Jerome Roos:

I first encountered the work of Michel Foucault in college. Intrigued but confused, I decided to look for videos of the intellectual giant explaining his theories in a way that might be more intelligible than his obscurantist writings. To my excitement, I encountered a fascinating debate between Foucault and Chomsky aired on Dutch television in 1971. The exchange between the figureheads of the European and American Left, respectively, was a true clash of titans. By the end of it, however, I had lost most of my short-lived obsession with Foucault and had sided instead with the radical linguist Chomsky.

Later, while doing graduate studies in Paris, I was taken aback by the extent to which intellectuals are still revered in French culture, as if they were some kind of postmodern priests. Thinking back of Foucault, it struck me how ironic it was that the founding father of discourse analysis should be praised for speaking a discursive dialect that no sane person could believably claim to fully understand. What is the point of criticizing the reproduction of power through academic institutions if you willfully reproduce that same very power through your own unintelligible language?

Given the fact that Foucauldian discourse analysis is meant to reveal the obscured power relations undergirding social interactions in everyday life, there must have been an exclusionary purpose to Foucault’s flamboyant style of writing and speaking.
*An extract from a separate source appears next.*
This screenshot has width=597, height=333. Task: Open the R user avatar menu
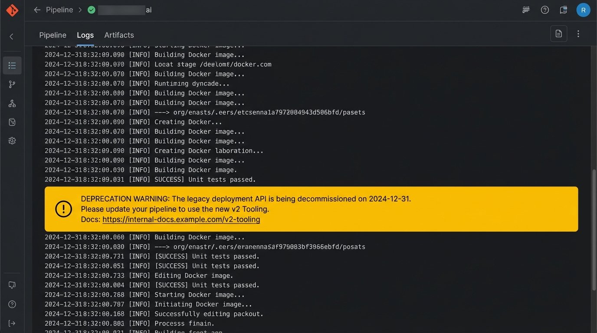[583, 10]
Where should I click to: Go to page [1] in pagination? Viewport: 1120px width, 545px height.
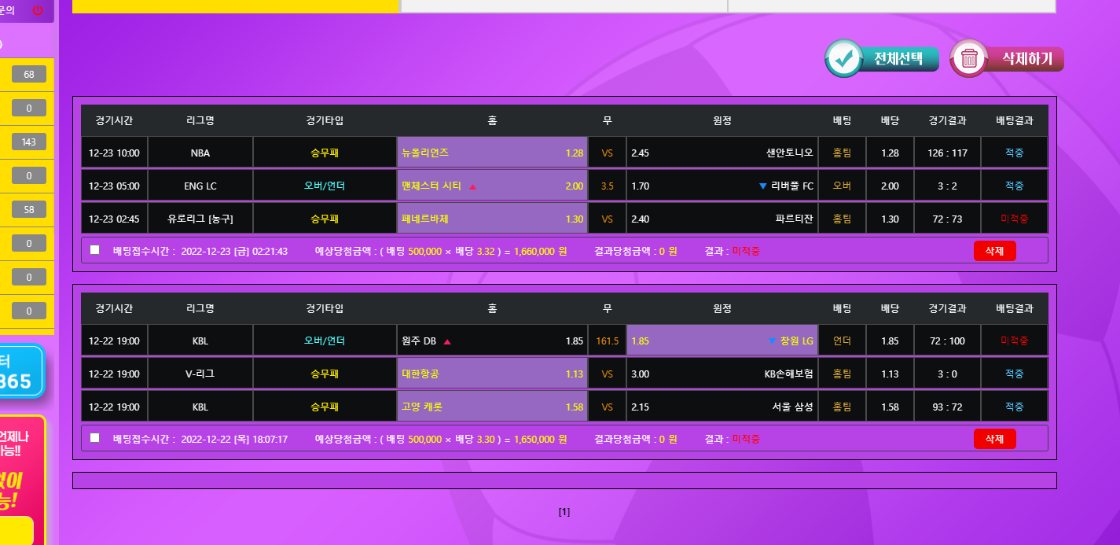click(x=564, y=512)
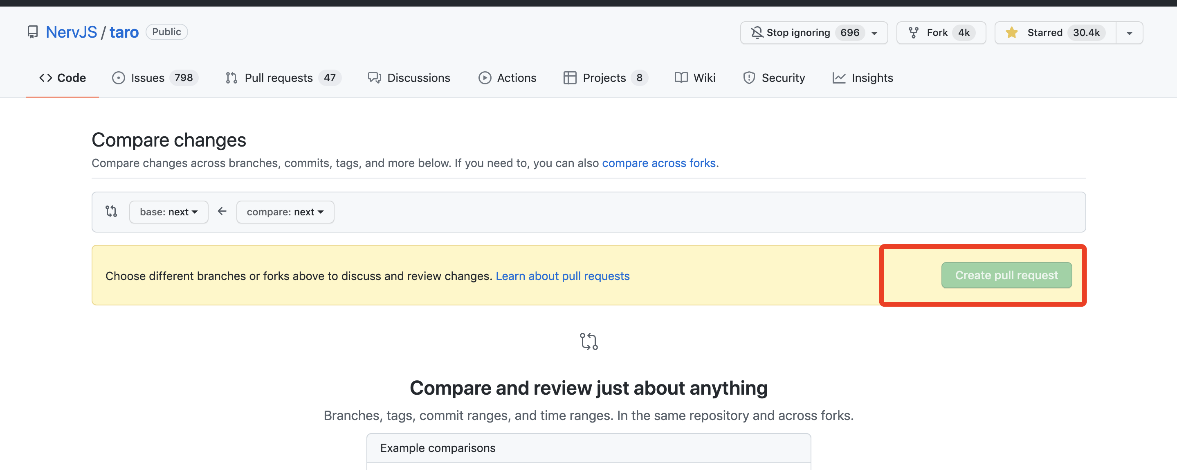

In my own discourse analysis of Foucault, his was a desperate attempt to turn commonsensical statements about the role of language into seemingly profound truths backed by the culturally-respected veil of social theory — common sense dressed up in the hot air of ‘philosophy’.

Or, as Chomsky himself would later go on to say:

Quite regularly, “my eyes glaze over” when I read polysyllabic discourse on the themes of poststructuralism and postmodernism; what I understand is largely truism or error, but that is only a fraction of the total word count. True, there are lots of other things I don’t understand: the articles in the current issues of math and physics journals, for example. But there is a difference. In the latter case, I know how to get to understand them, and have done so, in cases of particular interest to me; and I also know that people in these fields can explain the contents to me at my level, so that I can gain what (partial) understanding I may want. In contrast, no one seems to be able to explain to me why the latest post-this-and-that is (for the most part) other than truism, error, or gibberish.

remember a cashier at Barnes & Noble ringing up a book by Nietzsche for me and enthusiastically asking if I liked Foucault too. “No, I tried reading him, but it just seemed… I dunno… pointless.” I knew Foucault considered himself in intellectual debt to Nietzsche, and I really wanted to find something of value there, but my youthful gut response still holds true for me. People I respect like Brian Leiter seem to think highly of him, but I just couldn’t find any there there.